No studies have looked at the consequences of delayed or advanced sleep phase disorders in the adult blind population, but it is likely that the adverse consequences of delayed sleep phase disorder on educational and professional performance noted in the sighted population also affect the blind [51, 52]. One small study in blind children found an association between delayed melatonin secretion, disturbed sleep, and fatigue [39]. The presence of a N24SWD leads to periodically reduced performance when the biological clock is out of phase with the requirements of education or work. Lockley [42] showed that task performance in the blind patients with N24SWD varied as a function of their circadian phase (i.e., their performance was poor when tested at moments of high melatonin secretion, when they were maximally sleepy) compared to blind subjects without N24SWD whose performance was affected simply by the amount of time they had remained awake.
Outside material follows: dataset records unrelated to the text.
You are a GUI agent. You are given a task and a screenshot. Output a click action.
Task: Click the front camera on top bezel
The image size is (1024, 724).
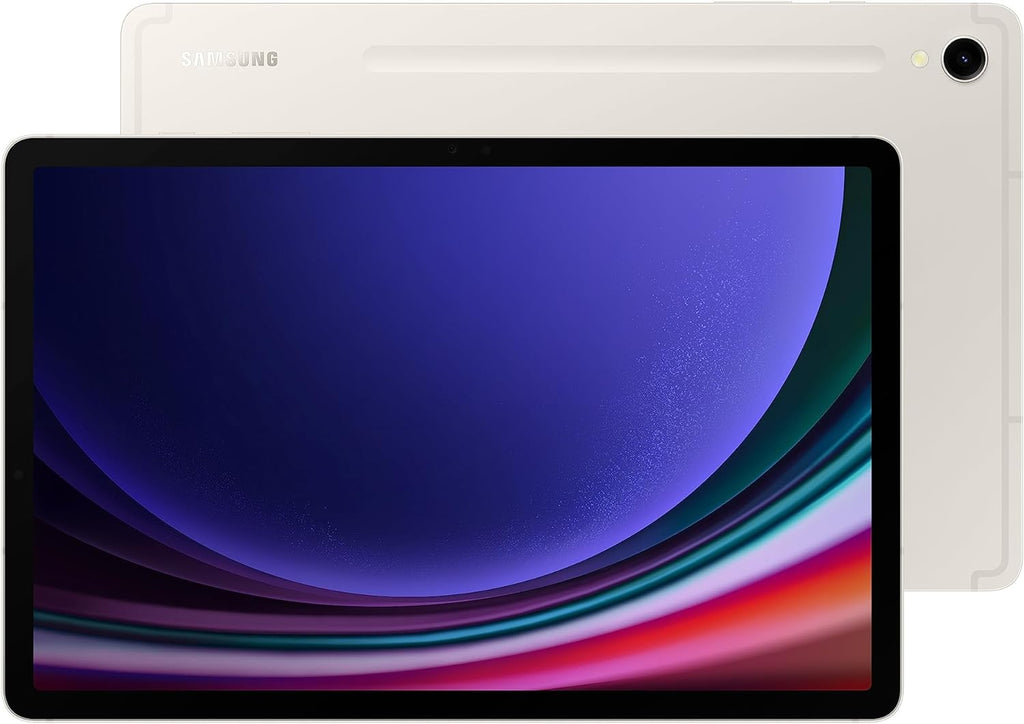(x=452, y=150)
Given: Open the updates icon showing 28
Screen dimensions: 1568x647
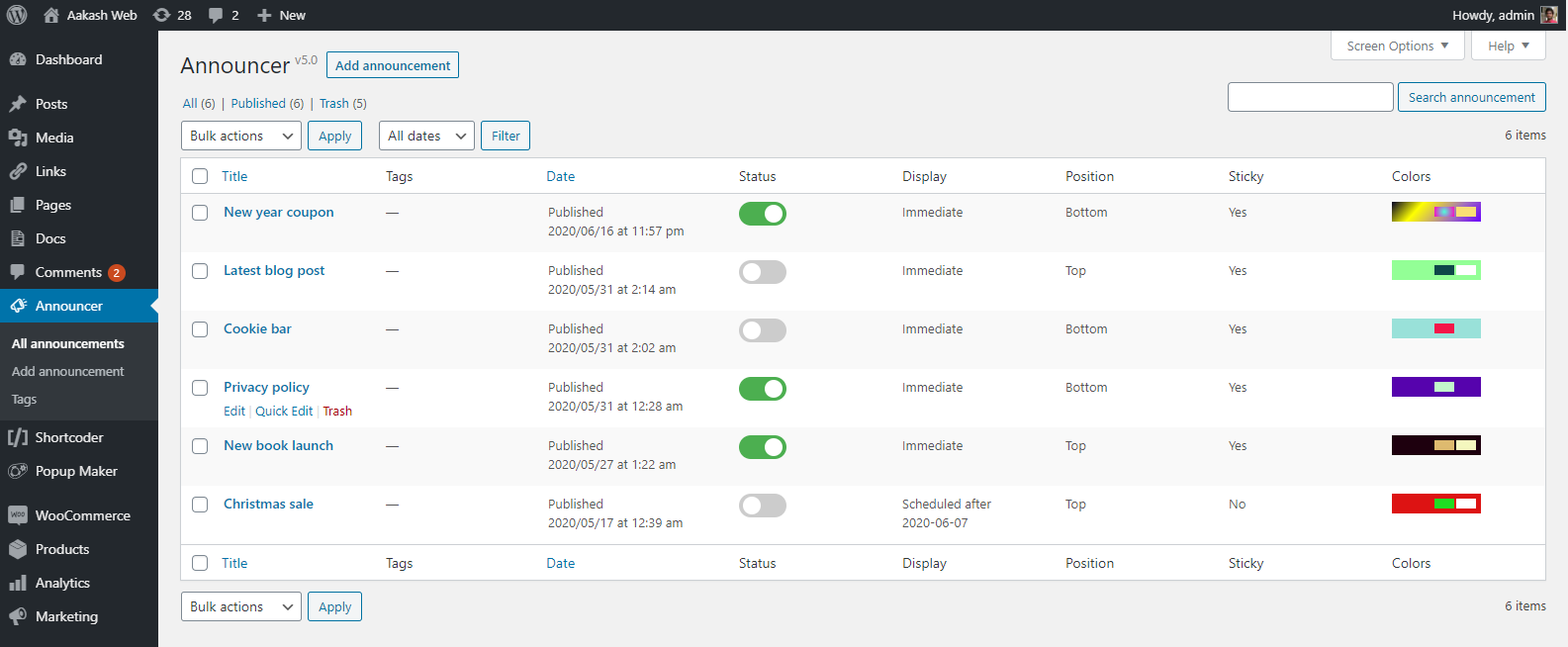Looking at the screenshot, I should coord(162,15).
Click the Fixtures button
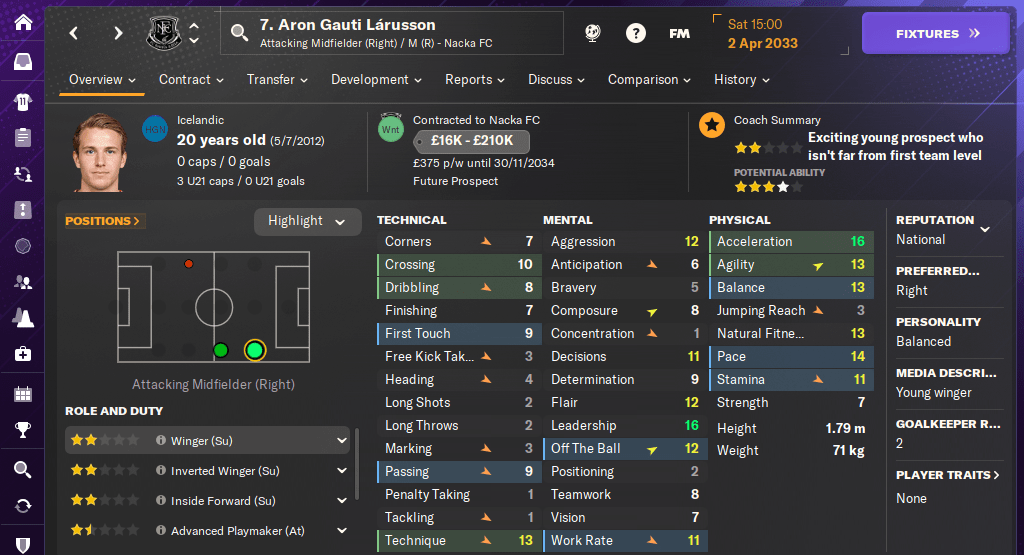Viewport: 1024px width, 555px height. [x=937, y=33]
The irregular sleep and wake cycles mean that school and work schedules are frequently disrupted, leading to considerable handicap. Inability to wake in the morning leads to lateness and poor attendance for school or work, and reduced vigilance leads to poor concentration, inadequate performance and an increased risk of accident. Inability to participate in education and work is a frequent result of untreated N24SWD.

Management

Treating circadian disorders in the blind is challenging and depends on whether light perception is present. In all cases, treatment is considered effective when the circadian rhythm is entrained to a regular 24-h cycle. First-line management consists of non-drug therapies which aim to reinforce circadian synchronizers. In the case of patients with light perception, morning light for delayed sleep phase disorder and N24SWD, and evening light for advanced phase sleep disorder is recommended although studies are non-conclusive [53••]. In patients without light perception, reinforcing alternative synchronizers is necessary. Stimulation of wake systems by regular meals, physical exercise, and stresses such as cold showers or intellectual activities in the morning may be helpful. However, these non-photic entrainers may be insufficient in patients who have an intrinsically long circadian period [41]. Drug therapy includes rapid release melatonin, slow release melatonin and melatonin agonists, of which tasimelteon is currently the only approved treatment for N24SWD by the FDA and the European Medicines Agency [50, 53••]. In patients with N24SWD initiation of melatonin treatment is often most effective when the patient is in phase with usual rhythms (i.e., falling asleep and waking up spontaneously [50].

Conclusion

Circadian disorders are frequent in the blind, especially in those who have no light perception. While both delayed and advanced sleep phase syndromes are seen, N24SWD, which is rare in the general population is present in up to 50% of the totally blind. N24SWD should be actively sought using screening tools and correctly diagnosed as it is a source of considerable handicap with potential for improvement after optimal management.